Lucid's own numbers are the best evidence for its denial — and also the reason the rumor felt believable in the first place.

MetricFigure
Cash, equivalents & investments (end of Q1 2026)~$714 million
Total liquidity (end of Q1 2026)~$3.2 billion
April 2026 capital raise (PIF preferred + Uber)$1.05 billion
Pro forma total liquidity, including undrawn PIF term loan~$4.7 billion
Q1 2026 net loss~$1.03 billion (nearly 3x Q1 2025)
2025 full-year free cash flow burn~$3.8 billion on 15,800 deliveries

In April 2026, Lucid raised $1.05 billion — $550 million in convertible preferred stock from Saudi Arabia's Public Investment Fund (PIF) and $200 million from Uber — and drew $500 million from a PIF term loan while retaining roughly $2 billion in undrawn capacity. Analysts have said the resulting ~$4.7 billion pro forma liquidity position supports a runway into late 2027. That's a real cushion — but Wall Street doesn't expect Lucid to reach positive free cash flow until 2030, with projected cumulative losses of $6.7 billion through 2028.

Why the rumor landed as hard as it did
  • June 2026: Lucid cut 18% of its workforce, its second mass layoff in four months, and eliminated its COO role
  • July 2, 2026: New CEO Silvio Napoli overhauled nearly the entire C-suite
  • 2026 production guidance: Pulled entirely, with no replacement forecast given
  • PIF ownership: Saudi Arabia's Public Investment Fund remains the majority backer and hasn't pulled funding — but its continued patience is the real variable, not a near-term court filing

What's Actually Premature vs.
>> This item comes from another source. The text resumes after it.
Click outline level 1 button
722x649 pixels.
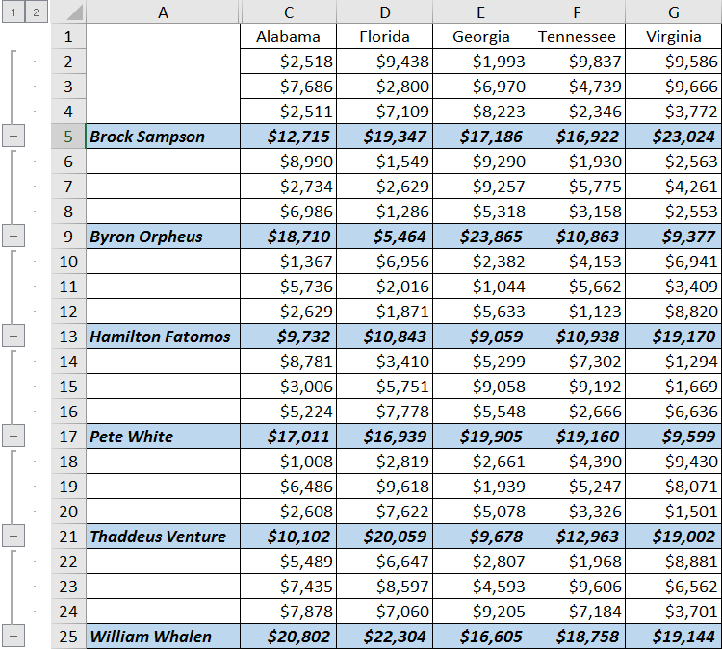click(13, 12)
What's Real

Two things can be true at once here. The bankruptcy report itself was thinly sourced and conflated a routine restructuring-advisory engagement with an active board decision — there's no evidence of any board committee weighing Chapter 11 or a sale, and Lucid's denial was fast, specific, and on the record. A 40%-plus single-day drop on an unconfirmed report from a low-credibility outlet was a panic reaction, not a response to any SEC filing or disclosed board action.

At the same time, Lucid is genuinely not in great shape, which is exactly why the rumor spread so easily. A company burning billions annually, cutting staff twice in four months, replacing its entire executive suite, and withdrawing its own production guidance is a company investors are primed to believe the worst about. The bigger long-term risk for Lucid isn't a courtroom filing next quarter — it's whether the PIF's patience outlasts the cash burn before the more affordable Cosmos midsize SUV can prove the company can scale.

The bottom line: Lucid's bankruptcy and going-private rumors are, on the current evidence, false — the company has real liquidity, a denial on the record, and no disclosed board action toward either outcome. But the speed and severity of the stock's reaction says more about Lucid's underlying fragility than about the report itself. With billions in losses, a gutted executive team, and no production forecast, the company has bought itself time — not certainty.